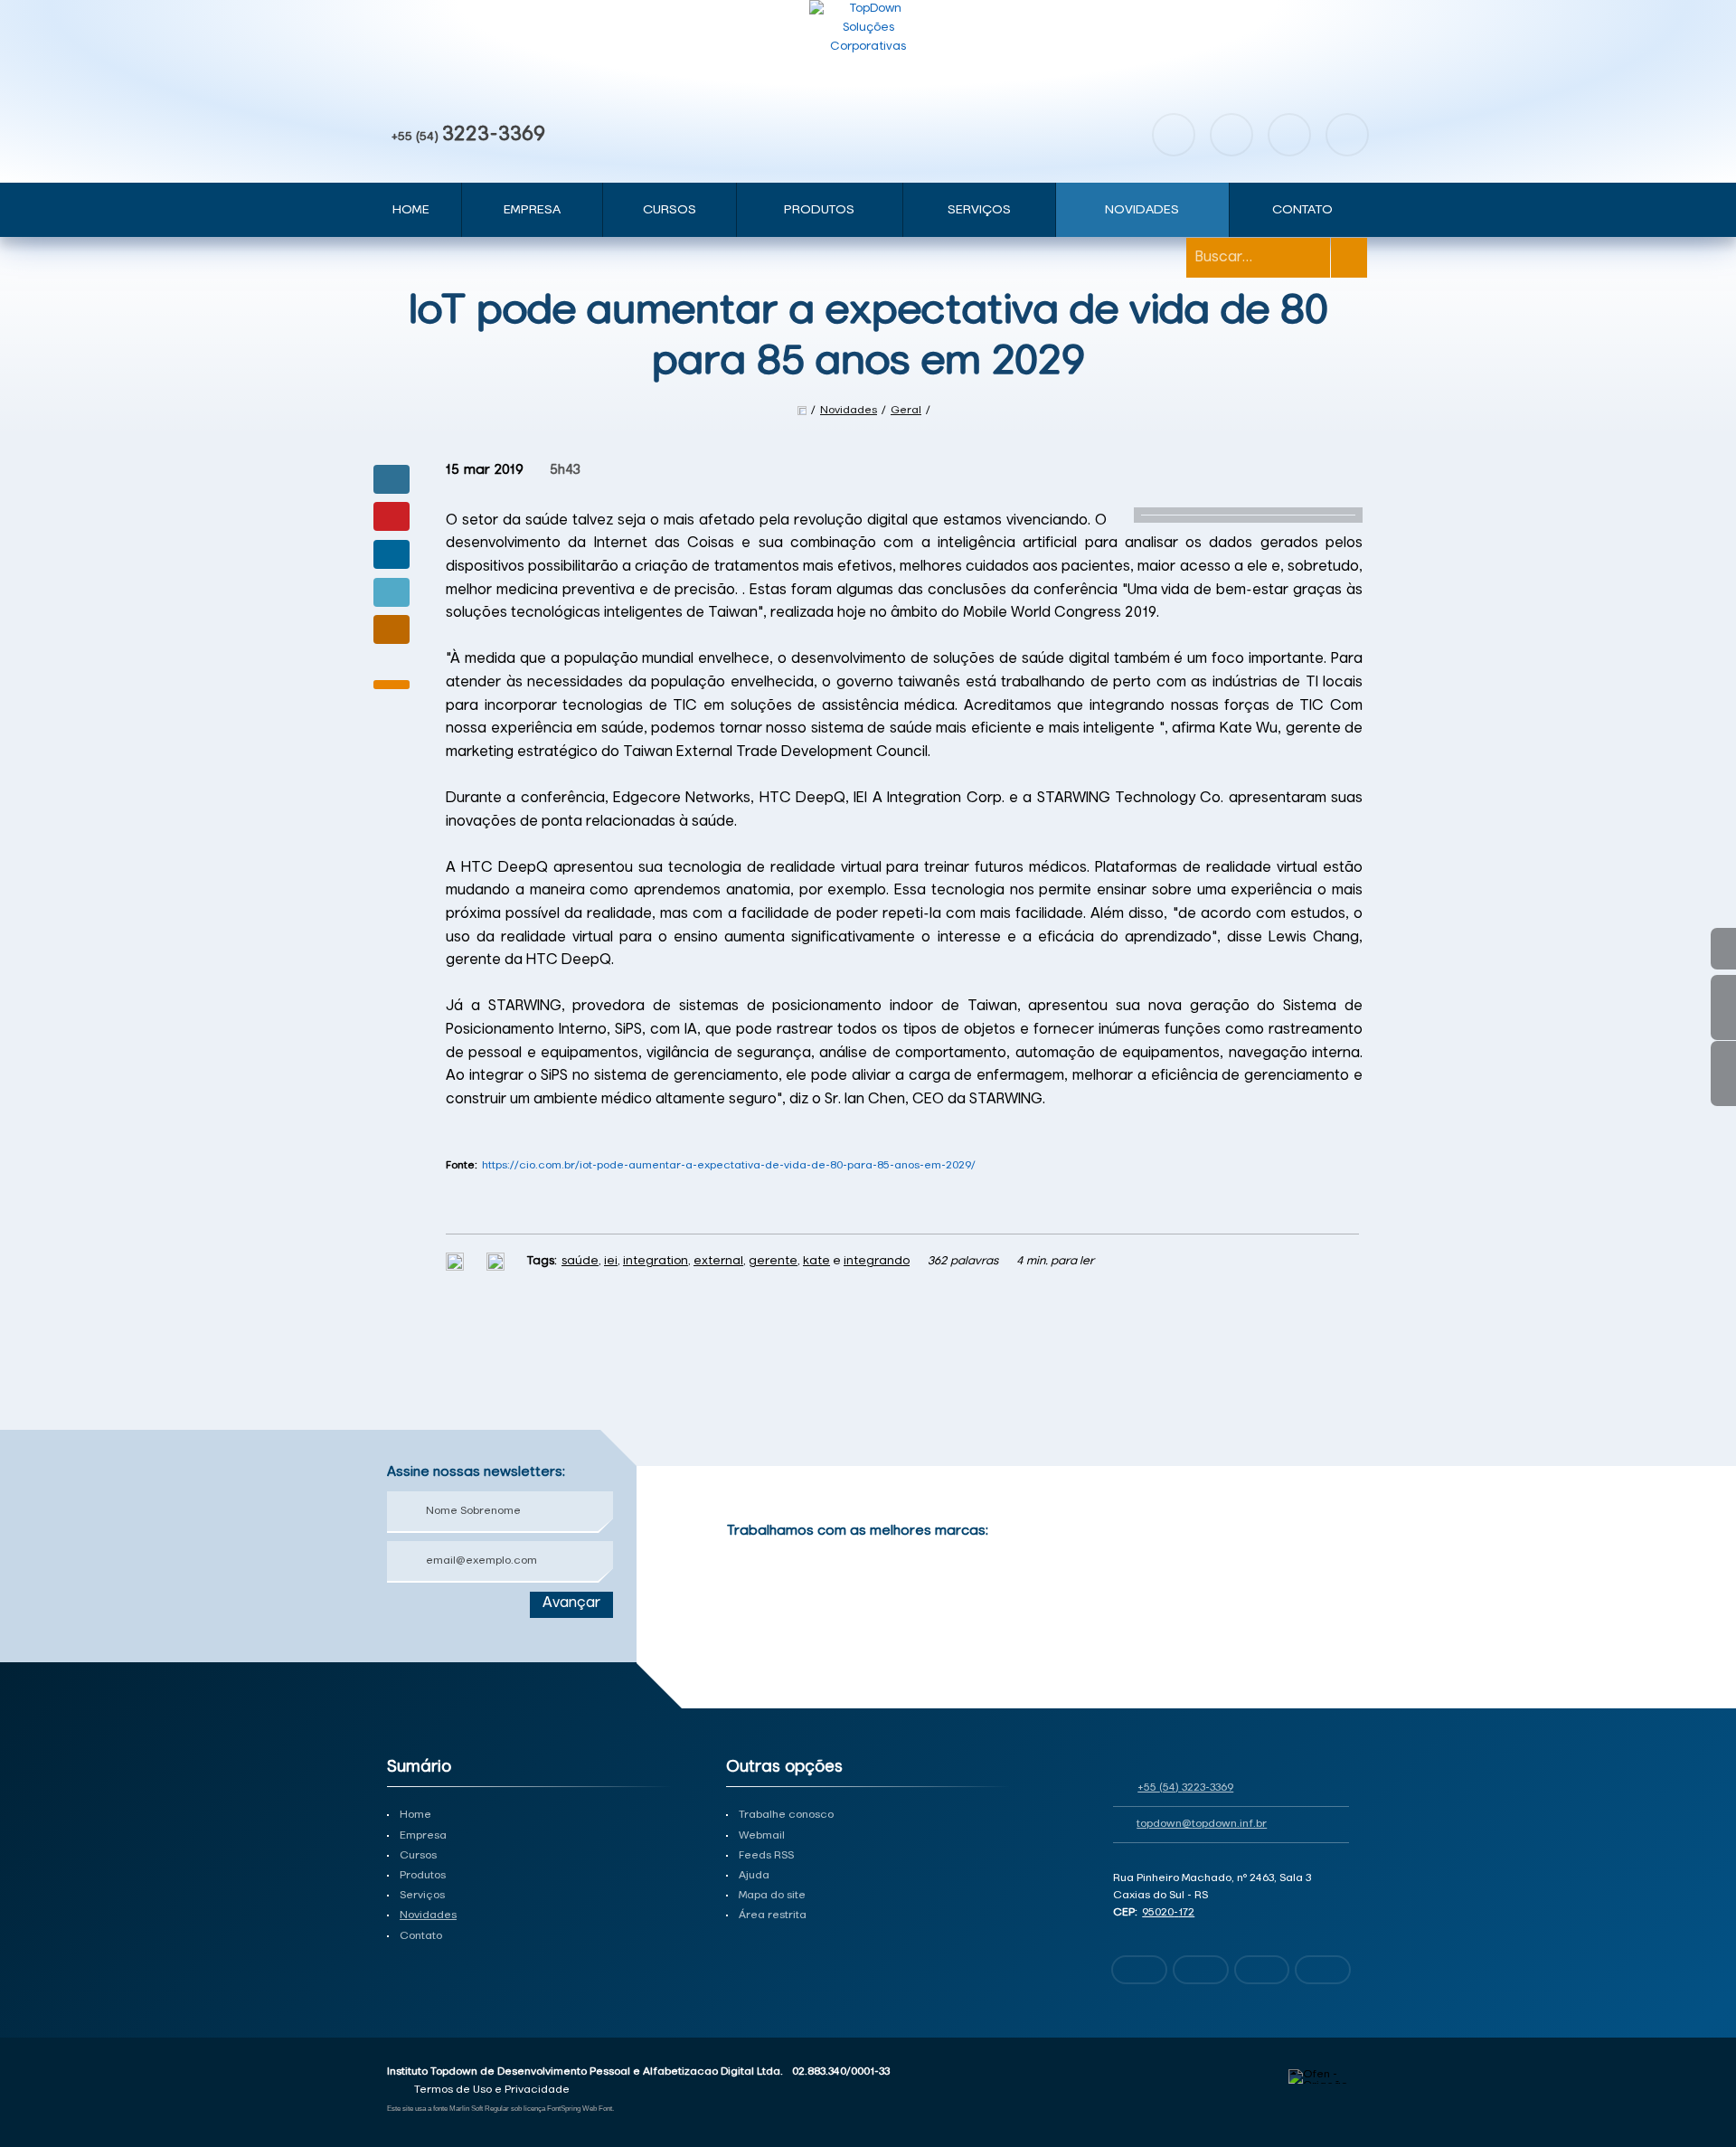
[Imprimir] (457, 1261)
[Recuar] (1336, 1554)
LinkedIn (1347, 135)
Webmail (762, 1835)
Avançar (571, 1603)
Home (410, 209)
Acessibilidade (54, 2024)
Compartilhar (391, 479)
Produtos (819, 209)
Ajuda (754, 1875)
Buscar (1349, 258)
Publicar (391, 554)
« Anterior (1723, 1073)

* TASK INSTRUCTIONS: Although the records contain pictures, only the text should be copied, exactly as it stands.

* OUTPUT:
[Imprimir] (457, 1261)
[Recuar] (1336, 1554)
LinkedIn (1347, 135)
Webmail (762, 1835)
Avançar (571, 1603)
Home (410, 209)
Acessibilidade (54, 2024)
Compartilhar (391, 479)
Produtos (819, 209)
Ajuda (754, 1875)
Buscar (1349, 258)
Publicar (391, 554)
« Anterior (1723, 1073)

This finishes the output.